The 26-year-old, already the two-time defending World Athletics champion in the 200 meters, said earlier this year that his goal for this year’s worlds was to become the first man since Usain Bolt in 2015 to claim the 100m-200m double at Worlds.
On Sunday in Budapest, he got the first — and less likely — gold medal he needs to make that goal reality, winning the 100 meters in a lifetime best and world leading 9.83 seconds.
Botswana’s Letsile Tebogo was the silver medalist in 9.88 seconds and Great Britain’s Zharnel Hughes won bronze in 9.88 seconds (he was one one-thousandth behind Tebogo). For as successful as athletes from African nations have been in long-distance events, Tebogo is the first man from an African country to medal in the 100m.

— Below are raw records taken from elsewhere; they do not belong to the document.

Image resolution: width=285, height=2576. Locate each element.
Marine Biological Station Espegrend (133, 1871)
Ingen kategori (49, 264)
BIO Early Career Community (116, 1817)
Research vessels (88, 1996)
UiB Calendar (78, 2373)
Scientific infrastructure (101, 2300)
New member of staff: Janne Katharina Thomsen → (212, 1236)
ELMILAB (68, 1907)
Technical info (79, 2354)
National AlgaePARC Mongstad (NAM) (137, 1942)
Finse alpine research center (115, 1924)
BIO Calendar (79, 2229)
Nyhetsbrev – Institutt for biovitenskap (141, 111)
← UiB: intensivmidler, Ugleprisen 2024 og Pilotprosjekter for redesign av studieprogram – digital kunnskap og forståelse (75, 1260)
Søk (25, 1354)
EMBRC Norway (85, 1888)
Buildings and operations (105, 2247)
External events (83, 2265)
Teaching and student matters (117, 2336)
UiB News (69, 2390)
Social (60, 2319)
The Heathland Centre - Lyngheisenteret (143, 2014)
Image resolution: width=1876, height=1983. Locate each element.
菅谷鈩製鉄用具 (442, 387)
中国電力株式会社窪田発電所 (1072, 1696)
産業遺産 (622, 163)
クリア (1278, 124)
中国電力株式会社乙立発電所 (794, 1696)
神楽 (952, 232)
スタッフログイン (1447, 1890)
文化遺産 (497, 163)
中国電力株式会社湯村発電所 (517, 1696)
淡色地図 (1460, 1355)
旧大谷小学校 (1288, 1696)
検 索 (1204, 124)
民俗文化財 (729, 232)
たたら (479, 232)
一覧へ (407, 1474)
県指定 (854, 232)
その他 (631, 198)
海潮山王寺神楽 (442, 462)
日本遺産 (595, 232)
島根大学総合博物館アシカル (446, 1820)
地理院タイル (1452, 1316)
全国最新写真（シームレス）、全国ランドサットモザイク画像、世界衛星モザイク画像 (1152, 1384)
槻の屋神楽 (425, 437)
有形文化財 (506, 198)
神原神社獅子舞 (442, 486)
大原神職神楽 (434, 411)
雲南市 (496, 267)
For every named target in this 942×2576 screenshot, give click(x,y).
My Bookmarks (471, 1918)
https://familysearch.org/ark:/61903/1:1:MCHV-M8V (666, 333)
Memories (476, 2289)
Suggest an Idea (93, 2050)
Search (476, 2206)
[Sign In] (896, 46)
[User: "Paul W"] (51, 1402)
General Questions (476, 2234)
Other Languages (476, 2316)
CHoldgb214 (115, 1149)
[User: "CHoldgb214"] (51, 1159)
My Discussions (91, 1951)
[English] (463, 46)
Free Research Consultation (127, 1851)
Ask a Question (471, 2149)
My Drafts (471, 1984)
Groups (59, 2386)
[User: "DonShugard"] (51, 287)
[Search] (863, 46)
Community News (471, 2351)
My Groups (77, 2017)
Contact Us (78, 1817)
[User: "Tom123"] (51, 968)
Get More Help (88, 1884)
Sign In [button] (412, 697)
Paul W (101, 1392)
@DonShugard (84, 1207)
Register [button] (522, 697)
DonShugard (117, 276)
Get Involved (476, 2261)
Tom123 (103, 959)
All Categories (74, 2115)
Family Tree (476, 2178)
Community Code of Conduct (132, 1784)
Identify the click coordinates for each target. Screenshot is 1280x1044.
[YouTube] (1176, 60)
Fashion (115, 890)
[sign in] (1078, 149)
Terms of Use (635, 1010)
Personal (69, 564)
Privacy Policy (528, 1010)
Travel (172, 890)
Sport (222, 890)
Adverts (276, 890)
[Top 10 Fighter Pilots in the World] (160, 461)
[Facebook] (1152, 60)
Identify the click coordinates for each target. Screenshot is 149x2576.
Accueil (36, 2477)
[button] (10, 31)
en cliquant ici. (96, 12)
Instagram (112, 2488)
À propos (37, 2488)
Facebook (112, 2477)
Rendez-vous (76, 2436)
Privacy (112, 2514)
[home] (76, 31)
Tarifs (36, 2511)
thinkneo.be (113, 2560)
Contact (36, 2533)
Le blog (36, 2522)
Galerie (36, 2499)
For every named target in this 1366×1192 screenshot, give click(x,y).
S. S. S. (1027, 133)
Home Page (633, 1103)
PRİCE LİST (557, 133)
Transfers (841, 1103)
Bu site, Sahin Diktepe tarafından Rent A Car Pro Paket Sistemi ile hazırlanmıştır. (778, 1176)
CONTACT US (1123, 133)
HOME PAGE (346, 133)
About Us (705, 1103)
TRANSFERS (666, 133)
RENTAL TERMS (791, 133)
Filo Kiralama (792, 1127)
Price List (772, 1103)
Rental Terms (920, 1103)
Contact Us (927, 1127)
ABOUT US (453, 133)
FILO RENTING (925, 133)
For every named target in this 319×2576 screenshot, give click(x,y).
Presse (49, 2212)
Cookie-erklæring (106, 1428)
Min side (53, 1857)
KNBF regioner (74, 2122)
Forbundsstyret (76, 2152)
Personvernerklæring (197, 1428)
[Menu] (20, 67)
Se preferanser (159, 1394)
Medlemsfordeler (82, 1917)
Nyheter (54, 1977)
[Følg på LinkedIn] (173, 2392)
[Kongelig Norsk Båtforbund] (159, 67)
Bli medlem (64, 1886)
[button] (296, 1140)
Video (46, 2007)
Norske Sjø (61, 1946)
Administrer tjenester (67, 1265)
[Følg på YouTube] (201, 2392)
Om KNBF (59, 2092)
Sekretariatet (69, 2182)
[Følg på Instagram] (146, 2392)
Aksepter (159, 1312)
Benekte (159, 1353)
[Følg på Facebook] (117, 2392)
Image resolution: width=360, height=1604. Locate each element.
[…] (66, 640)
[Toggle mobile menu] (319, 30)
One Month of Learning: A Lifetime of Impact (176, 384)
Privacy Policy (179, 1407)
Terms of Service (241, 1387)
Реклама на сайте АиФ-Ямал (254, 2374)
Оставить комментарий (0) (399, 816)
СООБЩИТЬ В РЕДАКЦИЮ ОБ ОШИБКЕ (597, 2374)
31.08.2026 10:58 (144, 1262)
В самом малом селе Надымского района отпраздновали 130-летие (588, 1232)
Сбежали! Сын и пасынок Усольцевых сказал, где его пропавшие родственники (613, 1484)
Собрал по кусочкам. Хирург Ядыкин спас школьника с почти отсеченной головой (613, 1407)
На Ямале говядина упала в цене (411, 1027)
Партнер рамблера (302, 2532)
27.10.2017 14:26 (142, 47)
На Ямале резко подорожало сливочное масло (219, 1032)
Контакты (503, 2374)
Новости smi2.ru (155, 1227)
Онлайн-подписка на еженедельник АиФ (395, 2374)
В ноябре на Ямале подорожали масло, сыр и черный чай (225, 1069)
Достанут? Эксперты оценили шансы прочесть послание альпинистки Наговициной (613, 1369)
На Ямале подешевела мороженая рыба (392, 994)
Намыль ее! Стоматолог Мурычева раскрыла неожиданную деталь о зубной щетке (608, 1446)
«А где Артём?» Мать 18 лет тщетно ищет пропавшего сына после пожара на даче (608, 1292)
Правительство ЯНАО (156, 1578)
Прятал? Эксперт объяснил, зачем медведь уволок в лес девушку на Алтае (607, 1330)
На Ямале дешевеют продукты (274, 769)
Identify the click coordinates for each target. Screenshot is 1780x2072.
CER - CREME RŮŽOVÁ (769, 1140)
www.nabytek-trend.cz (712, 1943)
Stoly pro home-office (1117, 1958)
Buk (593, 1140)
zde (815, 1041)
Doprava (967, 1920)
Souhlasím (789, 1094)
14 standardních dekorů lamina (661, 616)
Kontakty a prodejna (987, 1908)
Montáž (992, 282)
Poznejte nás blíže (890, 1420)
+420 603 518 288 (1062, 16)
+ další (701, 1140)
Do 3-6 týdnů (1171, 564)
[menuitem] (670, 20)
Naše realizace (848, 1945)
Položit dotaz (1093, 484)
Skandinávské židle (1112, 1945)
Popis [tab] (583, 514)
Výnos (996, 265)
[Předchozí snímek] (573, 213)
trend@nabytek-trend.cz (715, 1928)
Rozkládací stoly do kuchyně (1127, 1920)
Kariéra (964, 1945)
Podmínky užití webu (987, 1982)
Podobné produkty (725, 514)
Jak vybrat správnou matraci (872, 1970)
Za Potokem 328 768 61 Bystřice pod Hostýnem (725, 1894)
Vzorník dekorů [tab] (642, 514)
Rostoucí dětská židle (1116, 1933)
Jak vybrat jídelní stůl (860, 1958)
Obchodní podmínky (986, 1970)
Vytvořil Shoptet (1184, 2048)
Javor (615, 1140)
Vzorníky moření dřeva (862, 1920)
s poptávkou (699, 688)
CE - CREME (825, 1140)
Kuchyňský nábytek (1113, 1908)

When Lyles began declaring that he wanted to win 100m gold, it seemed a little far-fetched: while he is sensational in the 200m, posting the third-fastest in the event ever and having only lost twice in the event in his professional career, he hadn’t previously made a U.S. team in the 100m for a global championship.
That all changed this year.
Lyles finished third in the 100m at the U.S. championships in July, which got him the spot he needed. He has spent a great deal of training time working on his start, which has been the weakest part of his racing. Getting a great start out of the blocks is critical for the 100m.
He got faster and faster through the three rounds in Budapest, with 9.95 seconds in his opening heat and then 9.87 seconds in his semifinal race.
With his gold medal hanging around his neck and an American flag draped over his shoulders, Lyles told NBC Sports’ Lewis Johnson that his coach, Lance Brauman, told him after the semis that he didn’t have to change a thing for the finals.
When the gun went off, fellow American and 2019 world titlist Christian Coleman had his typical stellar start and he and Tebogo were leading midway through the race. But Lyles’ 200m strength and composure were assets as usual and he overtook both over the closing 25-30 meters.
Coleman faded to fifth, finishing in 9.92 seconds.
An American man has now won the 100m for four straight Worlds, with Lyles following Justin Gatlin in 2017, Coleman in 2019, and Fred Kerley in 2022.
Lyles is favored to win the 200m, with opening rounds in that event coming on Wednesday.
Also during Sunday’s evening session, American Tara Davis-Woodhall got her first world medal, finishing second in the long jump (6.91 meters; 22 feet, 8 inches) to veteran Ivana Vuelta of Serbia, who won gold with a world leading 7.14 meters (23-5). With living legend Jackie Joyner-Kersee cheering her on, Anna Hall was silver medalist in the heptathlon with 6720 points; Katerina Johnson-Thompson of Great Britain was gold medalist with 6740 points.
Hall went into the 800m, the final event of the heptathlon, in third place overall but is a very strong 800 runner, stronger than Johnson-Thompson and the Netherlands’ Anouk Vetter, who was in second place. Hall needed to beat Johnson-Thompson by at least three seconds to get enough points to overtake her for gold, and while she did post 2:04.09, she pushed Johnson-Thompson to run a lifetime best of 2:05.63 so she could claim her second world championship (2019).